Oviedo, Tino PERTIERRA

Tras las últimas comedias cortadas a su justa medida, Arturo Fernández estrenó anoche en Oviedo una obra de hechuras distintas, que no distantes. «La montaña rusa», cuya primera representación nacional siguió un público entregado que abarrotó el teatro Campoamor, propone al espectador un juego de medias verdades que acaban destapando grandes mentiras, de medias mentiras que desentierran verdades como puños. O como besos. Besos de reconciliación, besos de reconquista, besos de remordimiento recorren una obra cuyo estreno tuvo el añadido emocionante de un palco municipal vacío y con crespón negro, un ramo de flores y una vieira en homenaje al fallecido ex concejal Rodrigo Grossi.

El actor gijonés, con planta de figurín, se planta en el escenario con la firmeza de la figura que es, fiel a los guiños que sus seguidores jalean con hilaridad cómplice, pero con menos frecuencia que en ocasiones anteriores (salvo su «ven acá» inconfundible) porque esta vez el texto exige que el Arturo Fernández actor dé lo mejor de sí mismo.

No es casualidad que haya elegido en esta aventura de renacimiento interpretativo a una actriz de primera fila, sí, de esas que miran al público cara a cara para ganarles el pulso de la identificación y el contacto emocional intenso. Carmen del Valle, salvo ciertas exageraciones en algunos cruces de piernas que estrujan demasiado la comicidad, ofrece un recital de primer orden, con una gama de registros amplísima (y una voz maravillosa) que no da la espalda tampoco a lo que una comedia de Arturo Fernández reclama: elegancia, buen gusto, saber hacer con unos zapatos de tacón rascasuelos.

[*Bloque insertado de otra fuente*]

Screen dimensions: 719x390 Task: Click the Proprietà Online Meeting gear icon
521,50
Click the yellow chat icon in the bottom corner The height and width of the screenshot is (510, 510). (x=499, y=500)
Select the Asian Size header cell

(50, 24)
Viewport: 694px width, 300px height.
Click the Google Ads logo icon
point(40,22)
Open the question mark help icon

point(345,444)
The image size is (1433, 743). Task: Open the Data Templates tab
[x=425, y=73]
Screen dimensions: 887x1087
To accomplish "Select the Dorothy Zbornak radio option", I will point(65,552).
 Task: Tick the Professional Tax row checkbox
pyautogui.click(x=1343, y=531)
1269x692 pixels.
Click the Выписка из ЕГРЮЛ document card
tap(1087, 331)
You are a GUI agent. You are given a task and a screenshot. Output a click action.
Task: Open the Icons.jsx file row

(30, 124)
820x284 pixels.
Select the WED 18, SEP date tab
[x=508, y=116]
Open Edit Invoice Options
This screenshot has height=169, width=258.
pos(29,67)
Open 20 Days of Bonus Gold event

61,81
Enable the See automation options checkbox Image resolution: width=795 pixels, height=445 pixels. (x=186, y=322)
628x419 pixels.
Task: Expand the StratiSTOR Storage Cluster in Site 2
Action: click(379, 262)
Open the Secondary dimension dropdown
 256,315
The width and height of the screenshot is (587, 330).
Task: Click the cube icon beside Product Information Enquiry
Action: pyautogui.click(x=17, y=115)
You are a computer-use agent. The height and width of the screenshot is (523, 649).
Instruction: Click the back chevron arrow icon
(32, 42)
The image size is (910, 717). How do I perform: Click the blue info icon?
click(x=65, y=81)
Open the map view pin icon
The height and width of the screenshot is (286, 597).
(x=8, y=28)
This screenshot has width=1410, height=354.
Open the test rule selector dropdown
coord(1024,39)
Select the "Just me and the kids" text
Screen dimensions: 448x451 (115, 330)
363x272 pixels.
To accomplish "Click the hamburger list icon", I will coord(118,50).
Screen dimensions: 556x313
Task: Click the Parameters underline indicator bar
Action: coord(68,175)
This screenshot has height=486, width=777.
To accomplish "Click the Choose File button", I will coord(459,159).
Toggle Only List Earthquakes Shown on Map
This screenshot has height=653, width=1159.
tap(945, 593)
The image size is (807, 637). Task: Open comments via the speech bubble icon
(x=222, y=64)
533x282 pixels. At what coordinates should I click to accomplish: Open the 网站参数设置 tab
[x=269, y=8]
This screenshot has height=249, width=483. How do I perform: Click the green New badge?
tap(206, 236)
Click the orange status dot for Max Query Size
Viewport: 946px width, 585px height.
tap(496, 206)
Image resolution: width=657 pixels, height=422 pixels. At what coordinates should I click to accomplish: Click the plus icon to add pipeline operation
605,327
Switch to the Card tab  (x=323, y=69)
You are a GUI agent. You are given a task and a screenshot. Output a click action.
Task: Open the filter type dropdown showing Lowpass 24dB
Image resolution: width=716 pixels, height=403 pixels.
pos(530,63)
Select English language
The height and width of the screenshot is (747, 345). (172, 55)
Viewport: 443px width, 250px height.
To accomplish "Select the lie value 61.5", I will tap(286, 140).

En realidad, el suyo son muchos papeles en uno solo, porque, como si de una muñeca rusa se tratara, va quitándose capas y caparazones hasta llegar, en un final que parece un primer plano cinematográfico, con un generosísimo Fernández en segundo plano y de espaldas para no robarle ni un solo segundo de protagonismo a su compañera, a un momento de emoción tan intensa que las lágrimas de risa de minutos antes se tornan, gracias a la magia del teatro bien hecho y sentido, en lágrimas de tristeza.

De escenario resultón como siempre pero con un protagonismo del vestuario menor al de otras ocasiones (traje oscuro y camisa a rayas para él al principio, vestido de noche para rodillas de nácar para ella, bata de gala en el segundo acto para ella y camisa floreada, pantalón sport azul y zapatillas de tacón para el galán), «La montaña rusa» se toma su tiempo en el primer acto para jugar al gato y el ratón, sin apretar a fondo el acelerador del humor y con sabrosas reflexiones sobre la infidelidad, el amor, las mujeres, el sexo y el poder («poseer es perder libertad»), e incluso le da al actor la ocasión de encender algún chispazo dramático («No me dejes solo, por favor») que casi rescata del ayer su memorable papel juvenil en «Dulce pájaro de juventud»: el depredador cazado, y solo. Pero el segundo acto es otra cosa: tras un alarde bailón de salsa picante, llega un subidón de humor de altos vuelos a partir de un gag tan sencillo como eficaz alrededor de un sofá y con un cigarrillo inexistente como únicos argumentos.

«Qué tablas tiene, este hombre es capaz de hacer reír con un vaso de agua», comentaba una espectadora con los ojos arrasados de lágrimas de tanto reír durante más de un cuarto de hora en el que la pareja, con una química indiscutible y bien pertrechados con un texto ingenioso y sagaz, consiguen un antológico gag que deja al público exhausto de reír... y sin sospechar que, acto seguido, «La montaña rusa» tendrá un descenso vertiginoso a las profundidades más secretas y emocionantes del ser humano, con una sorpresa final en el que Fernández demuestra lo bien que sabe escuchar y Del Valle demuestra lo bien que sabe pasar de una cuerda floja a otra sin titubear ni tambalearse, protegida por un actor que, consciente de que su mera presencia en las tablas distraería al público de las palabras que ella pronuncia con sentido y sensibilidad, se aparta, se da la vuelta, se convierte en un testigo mudo. Y elocuente.

«A veces», dice el actor gijonés, «vivimos gracias a nuestros recuerdos». Y «La montaña rusa», inteligente y emotiva a partes iguales, será sin duda uno de los mejores en una carrera repleta de ellos.